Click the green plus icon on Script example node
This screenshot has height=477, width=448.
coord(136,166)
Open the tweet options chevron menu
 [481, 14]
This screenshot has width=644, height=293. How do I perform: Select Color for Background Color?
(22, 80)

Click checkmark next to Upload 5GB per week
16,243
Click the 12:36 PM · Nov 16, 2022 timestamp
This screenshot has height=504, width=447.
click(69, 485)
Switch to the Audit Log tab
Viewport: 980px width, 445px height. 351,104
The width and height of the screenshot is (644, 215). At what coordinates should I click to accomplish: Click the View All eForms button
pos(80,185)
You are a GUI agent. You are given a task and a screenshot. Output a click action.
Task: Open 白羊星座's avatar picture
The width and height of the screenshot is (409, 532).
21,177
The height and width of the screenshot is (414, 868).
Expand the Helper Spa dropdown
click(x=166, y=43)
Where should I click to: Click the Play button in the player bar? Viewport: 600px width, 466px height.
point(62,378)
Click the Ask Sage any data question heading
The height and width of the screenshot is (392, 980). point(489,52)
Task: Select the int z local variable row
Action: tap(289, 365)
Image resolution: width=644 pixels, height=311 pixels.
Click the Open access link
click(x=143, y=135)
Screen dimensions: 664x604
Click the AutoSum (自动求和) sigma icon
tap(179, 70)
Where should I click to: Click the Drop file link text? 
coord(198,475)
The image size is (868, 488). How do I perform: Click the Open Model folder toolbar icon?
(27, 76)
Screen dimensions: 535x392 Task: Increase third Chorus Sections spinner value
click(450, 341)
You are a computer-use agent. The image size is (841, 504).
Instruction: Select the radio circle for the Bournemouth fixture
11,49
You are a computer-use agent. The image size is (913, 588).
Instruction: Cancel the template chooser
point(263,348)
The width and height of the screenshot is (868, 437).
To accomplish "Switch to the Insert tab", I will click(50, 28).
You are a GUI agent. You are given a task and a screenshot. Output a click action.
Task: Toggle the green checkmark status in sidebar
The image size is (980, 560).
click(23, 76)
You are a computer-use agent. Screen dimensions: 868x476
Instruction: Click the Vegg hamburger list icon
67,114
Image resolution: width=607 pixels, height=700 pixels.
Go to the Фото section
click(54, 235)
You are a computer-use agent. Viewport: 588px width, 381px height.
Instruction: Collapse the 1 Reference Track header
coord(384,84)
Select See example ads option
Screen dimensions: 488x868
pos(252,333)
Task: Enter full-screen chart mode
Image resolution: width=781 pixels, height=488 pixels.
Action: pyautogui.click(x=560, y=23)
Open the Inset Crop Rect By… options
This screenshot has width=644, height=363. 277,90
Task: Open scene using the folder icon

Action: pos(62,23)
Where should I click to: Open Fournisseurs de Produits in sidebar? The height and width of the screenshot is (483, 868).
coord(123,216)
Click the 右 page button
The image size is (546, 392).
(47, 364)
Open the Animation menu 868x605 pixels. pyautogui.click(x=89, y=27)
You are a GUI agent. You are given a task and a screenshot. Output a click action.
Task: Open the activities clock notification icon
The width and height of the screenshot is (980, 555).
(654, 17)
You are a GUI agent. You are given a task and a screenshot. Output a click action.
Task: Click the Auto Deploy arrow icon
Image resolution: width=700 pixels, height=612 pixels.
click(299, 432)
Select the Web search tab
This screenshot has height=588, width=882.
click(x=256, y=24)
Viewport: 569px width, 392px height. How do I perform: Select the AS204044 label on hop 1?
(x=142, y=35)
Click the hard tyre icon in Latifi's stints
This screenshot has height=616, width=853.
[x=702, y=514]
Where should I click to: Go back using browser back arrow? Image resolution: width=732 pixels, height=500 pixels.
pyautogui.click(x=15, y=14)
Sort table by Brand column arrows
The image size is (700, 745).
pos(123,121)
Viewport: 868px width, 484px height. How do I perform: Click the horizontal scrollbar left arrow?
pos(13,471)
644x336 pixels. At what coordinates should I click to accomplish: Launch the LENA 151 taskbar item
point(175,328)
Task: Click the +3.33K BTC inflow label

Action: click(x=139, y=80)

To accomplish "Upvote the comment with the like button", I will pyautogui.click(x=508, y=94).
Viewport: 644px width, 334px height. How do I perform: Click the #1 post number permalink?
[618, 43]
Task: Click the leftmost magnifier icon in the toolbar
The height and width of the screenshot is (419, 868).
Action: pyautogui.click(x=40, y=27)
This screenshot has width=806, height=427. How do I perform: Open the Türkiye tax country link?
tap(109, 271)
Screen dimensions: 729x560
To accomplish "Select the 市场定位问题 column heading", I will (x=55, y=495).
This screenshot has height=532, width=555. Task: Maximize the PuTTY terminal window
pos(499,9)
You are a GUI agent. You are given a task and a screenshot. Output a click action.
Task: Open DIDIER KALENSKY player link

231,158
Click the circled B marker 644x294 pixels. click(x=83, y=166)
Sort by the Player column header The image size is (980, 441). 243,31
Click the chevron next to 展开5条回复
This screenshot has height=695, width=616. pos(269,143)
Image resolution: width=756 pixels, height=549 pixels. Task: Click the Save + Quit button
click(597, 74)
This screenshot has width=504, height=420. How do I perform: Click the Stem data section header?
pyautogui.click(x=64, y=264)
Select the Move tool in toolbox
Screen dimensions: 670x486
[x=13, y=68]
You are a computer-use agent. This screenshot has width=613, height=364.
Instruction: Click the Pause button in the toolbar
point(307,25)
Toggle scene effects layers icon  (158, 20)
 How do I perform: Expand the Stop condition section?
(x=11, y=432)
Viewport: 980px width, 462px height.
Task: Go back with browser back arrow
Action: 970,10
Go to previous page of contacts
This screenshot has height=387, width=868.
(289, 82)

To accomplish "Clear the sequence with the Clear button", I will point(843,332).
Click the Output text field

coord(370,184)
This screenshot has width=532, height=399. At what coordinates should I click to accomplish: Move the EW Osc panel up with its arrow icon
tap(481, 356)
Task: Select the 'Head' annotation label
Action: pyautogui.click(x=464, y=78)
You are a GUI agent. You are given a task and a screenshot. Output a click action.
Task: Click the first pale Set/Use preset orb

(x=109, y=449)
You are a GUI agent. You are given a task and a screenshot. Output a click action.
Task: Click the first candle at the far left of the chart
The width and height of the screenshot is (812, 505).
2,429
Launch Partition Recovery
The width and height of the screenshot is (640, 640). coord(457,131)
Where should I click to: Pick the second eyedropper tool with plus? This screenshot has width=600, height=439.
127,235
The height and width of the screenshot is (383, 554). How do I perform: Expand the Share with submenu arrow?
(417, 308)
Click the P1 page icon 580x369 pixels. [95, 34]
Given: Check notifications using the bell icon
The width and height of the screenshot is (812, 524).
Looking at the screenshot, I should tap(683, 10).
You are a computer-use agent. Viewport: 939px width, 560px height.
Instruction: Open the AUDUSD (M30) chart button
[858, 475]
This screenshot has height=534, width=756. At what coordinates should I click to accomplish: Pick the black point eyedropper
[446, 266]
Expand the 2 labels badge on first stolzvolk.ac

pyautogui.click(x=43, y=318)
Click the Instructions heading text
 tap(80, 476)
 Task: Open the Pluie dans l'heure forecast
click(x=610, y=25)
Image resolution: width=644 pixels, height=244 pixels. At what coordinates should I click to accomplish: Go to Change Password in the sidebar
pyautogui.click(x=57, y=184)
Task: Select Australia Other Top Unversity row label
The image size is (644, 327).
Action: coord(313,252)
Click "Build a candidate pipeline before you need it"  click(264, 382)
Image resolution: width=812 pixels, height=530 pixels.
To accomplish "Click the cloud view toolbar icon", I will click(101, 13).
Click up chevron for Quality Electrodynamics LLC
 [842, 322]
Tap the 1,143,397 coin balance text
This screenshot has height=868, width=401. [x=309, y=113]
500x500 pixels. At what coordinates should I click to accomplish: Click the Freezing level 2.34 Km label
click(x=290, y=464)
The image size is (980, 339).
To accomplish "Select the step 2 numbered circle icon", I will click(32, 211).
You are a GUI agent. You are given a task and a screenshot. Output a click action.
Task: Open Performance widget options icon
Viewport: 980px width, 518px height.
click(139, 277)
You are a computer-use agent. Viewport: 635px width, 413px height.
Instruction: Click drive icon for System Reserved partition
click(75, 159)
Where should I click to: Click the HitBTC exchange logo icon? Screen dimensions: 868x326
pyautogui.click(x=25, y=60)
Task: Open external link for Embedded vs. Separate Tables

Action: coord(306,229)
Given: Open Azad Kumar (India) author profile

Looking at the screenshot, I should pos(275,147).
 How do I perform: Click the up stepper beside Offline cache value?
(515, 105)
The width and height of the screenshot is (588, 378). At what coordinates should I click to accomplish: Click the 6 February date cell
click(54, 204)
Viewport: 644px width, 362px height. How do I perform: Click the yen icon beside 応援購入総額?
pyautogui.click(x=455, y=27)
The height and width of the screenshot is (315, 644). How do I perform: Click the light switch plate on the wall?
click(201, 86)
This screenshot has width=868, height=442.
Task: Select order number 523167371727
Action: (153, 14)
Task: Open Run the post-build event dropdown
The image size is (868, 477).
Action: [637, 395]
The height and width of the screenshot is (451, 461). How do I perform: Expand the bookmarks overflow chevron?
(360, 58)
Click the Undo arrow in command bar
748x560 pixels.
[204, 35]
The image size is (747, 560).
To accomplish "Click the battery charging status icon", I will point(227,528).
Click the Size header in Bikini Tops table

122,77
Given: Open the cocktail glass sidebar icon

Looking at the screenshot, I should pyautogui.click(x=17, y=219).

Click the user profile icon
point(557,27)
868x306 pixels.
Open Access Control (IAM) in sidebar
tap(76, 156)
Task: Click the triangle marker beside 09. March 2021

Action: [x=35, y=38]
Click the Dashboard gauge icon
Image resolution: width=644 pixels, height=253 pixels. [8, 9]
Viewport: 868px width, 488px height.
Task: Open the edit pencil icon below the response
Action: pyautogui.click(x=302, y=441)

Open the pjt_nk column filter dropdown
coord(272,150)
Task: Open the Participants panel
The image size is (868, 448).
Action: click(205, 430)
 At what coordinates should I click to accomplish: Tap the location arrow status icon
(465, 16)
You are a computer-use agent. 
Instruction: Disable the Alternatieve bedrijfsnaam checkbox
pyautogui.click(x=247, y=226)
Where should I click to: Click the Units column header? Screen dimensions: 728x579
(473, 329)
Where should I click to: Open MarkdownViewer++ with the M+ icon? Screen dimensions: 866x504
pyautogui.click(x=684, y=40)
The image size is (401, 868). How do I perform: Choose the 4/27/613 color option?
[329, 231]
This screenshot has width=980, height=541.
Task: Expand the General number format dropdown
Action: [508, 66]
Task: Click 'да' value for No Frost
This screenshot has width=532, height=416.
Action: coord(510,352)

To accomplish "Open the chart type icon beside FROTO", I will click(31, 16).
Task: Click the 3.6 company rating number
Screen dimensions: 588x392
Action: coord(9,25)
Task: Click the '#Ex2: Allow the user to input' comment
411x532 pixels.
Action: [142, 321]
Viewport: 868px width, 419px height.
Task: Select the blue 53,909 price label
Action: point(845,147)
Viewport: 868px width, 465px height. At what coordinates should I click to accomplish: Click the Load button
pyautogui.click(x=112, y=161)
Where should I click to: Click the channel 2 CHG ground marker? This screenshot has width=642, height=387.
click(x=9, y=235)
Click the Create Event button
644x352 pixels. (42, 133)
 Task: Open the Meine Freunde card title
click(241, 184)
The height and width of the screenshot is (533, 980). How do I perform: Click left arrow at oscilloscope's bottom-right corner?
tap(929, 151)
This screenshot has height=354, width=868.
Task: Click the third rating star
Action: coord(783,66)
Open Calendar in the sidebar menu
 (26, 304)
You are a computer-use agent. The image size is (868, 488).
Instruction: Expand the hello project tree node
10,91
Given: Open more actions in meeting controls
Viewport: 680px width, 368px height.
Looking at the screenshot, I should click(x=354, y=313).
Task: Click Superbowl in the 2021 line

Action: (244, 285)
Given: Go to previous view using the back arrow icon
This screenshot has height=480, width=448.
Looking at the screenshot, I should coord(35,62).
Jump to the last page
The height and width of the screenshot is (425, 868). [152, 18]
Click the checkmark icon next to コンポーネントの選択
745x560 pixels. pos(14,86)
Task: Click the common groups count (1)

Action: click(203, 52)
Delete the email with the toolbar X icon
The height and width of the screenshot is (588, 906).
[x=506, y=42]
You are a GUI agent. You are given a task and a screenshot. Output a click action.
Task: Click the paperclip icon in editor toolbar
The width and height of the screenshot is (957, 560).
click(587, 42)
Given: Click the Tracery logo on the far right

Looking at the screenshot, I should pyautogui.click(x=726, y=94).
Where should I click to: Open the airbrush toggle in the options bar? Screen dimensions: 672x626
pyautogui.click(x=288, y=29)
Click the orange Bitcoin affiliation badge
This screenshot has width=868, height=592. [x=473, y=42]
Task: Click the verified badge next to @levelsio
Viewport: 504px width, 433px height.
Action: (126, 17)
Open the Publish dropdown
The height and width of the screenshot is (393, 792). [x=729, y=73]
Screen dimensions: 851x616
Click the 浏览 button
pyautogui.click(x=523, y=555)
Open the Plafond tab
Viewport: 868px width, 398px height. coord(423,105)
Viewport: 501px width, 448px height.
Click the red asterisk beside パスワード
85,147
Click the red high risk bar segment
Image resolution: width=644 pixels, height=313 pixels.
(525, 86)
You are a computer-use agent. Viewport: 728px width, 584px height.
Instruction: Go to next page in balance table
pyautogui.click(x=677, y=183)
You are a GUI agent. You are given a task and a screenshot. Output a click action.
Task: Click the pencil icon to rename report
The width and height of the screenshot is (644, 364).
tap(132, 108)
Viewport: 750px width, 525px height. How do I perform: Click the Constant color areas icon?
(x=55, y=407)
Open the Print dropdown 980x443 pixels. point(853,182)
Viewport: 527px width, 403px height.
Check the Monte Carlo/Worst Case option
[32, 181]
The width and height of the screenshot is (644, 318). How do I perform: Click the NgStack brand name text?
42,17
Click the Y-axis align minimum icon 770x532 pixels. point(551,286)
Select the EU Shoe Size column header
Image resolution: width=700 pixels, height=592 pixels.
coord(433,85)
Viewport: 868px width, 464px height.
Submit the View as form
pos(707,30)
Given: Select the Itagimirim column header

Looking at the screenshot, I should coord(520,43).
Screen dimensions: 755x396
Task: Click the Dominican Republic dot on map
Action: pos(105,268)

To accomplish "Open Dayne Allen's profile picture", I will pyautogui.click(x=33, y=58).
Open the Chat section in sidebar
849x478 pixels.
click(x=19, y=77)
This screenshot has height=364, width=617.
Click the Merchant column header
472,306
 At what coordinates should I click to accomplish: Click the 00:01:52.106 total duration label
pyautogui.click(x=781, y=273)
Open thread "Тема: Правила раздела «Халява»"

→ **Exercise directions**
Above are the records; from them, give again exactly the lines from the one containing "Sort by the" through the one containing "You are a computer-use agent. This", both included.

→ **Answer space**
Sort by the Player column header The image size is (980, 441). 243,31
Click the chevron next to 展开5条回复
This screenshot has height=695, width=616. pos(269,143)
Image resolution: width=756 pixels, height=549 pixels. Task: Click the Save + Quit button
click(597, 74)
This screenshot has width=504, height=420. How do I perform: Click the Stem data section header?
pyautogui.click(x=64, y=264)
Select the Move tool in toolbox
Screen dimensions: 670x486
[x=13, y=68]
You are a computer-use agent. This screenshot has width=613, height=364.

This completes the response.